His collection has matured somewhat since then, and he currently counts an Arnold & Son Golden Wheel and Bulgari Daniel Roth Papillon Voyageur as his go-tos. He is definitely not “a smartwatch guy” and has a penchant for pocket watches, citing vintage pieces by Breguet, Hebdomas, Elgin and George Daniels, as well as Bovet’s more modern examples, among his favourites. “Pocket watches are just so awesomely classic, yet refreshingly new at the same time. I mean, how often do you see someone rocking a great pocket watch these days?” says Hodge.
His mother always impressed upon him the importance of presenting himself properly, with good shoes, a good suit and a good watch, and this instruction stuck. Hodge grew to appreciate that the watch he wore was a representation of who he was – of his culture, his tastes and his aesthetic. So what does he think his current collection reveals about him?
“My collection says that I’m avant-garde. My taste is uncommon, rare and aesthetically innovative. I like to experience art in new ways and I want to be able to share that with people. Some say I’m outside the box. I say there was never a box to begin with.”

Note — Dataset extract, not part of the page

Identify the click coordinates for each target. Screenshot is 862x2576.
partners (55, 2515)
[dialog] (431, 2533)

Having moved on from using his mother’s walls as a canvas, Hodge attended the ArtCenter College of Design in California. At the age of 19, as part of a product study course, he “randomly” began designing watches. “Originally, I wanted to be an architect, but wouldn’t be able to pursue that and my acting career simultaneously,” he explains. “So, I chose watchmaking because I could teach myself at my own pace. I fell in love with the intricacies of movements, and was quite enamoured with the possibilities of creativity in reference to design and composition.”

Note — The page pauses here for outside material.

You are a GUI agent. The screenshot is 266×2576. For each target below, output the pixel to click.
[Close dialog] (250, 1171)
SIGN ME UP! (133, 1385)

More than a decade later, Hodge (whose full name is Aldis Alexander Basil Hodge) is in the process of creating his own watch company, Basil Time Piece. Last month, he participated in the first International Horology Forum, hosted by Dubai Watch Week in partnership with Christie’s, in London. The event featured a series of panel discussions addressing key issues for the watch industry. “Honestly, I was quite shocked and honoured to have been included. Especially to join The Soothsayers panel, alongside Suzanne Wong, Hamdan Al Hudaidi and Mohammed Abdulmagied Seddiqi.
“During our panel, we discussed current interest in the market regarding the millennial generation, the digital age verses the mechanical age, stabilising and maintaining future interest in the mechanical horology field, etc. I had a riveting time.
“It was as equally awesome to share the stage with my fellow panellists as it was to see who was in the audience. Some of the best watchmakers in the world were in the room.”
Hodge’s ultimate hope is to join their ranks by “presenting time-telling in irregular ways that are palatable and easily adaptable to the eye, but are unique in composition, aesthetically and materially”, he says. “I’m building up to a point with designs that offer people new experiences in time-telling – sort of like a sensory experience.
"I'm not sure how to describe my style just yet, but the best I can do is say that I believe I offer the traditional mechanical foundation of Breguet or George Daniels along with the modern fabrication execution of Greubel Forsey, while providing an innovative horological education to the wearer, such as MB&F or Vianney Halter."
Hodge is currently looking for funding to begin research and development for Basil Time Piece’s flagship design (either “a chronometer with offset hours/minutes with an exposed balance” or a “jump hours in an irregular case with exposed movement”). If all goes to plan, he hopes that he will be releasing his first watches by 2021.
And the most crucial skill he has learnt along the way? Patience. “Making ‘time’ takes time,” he says.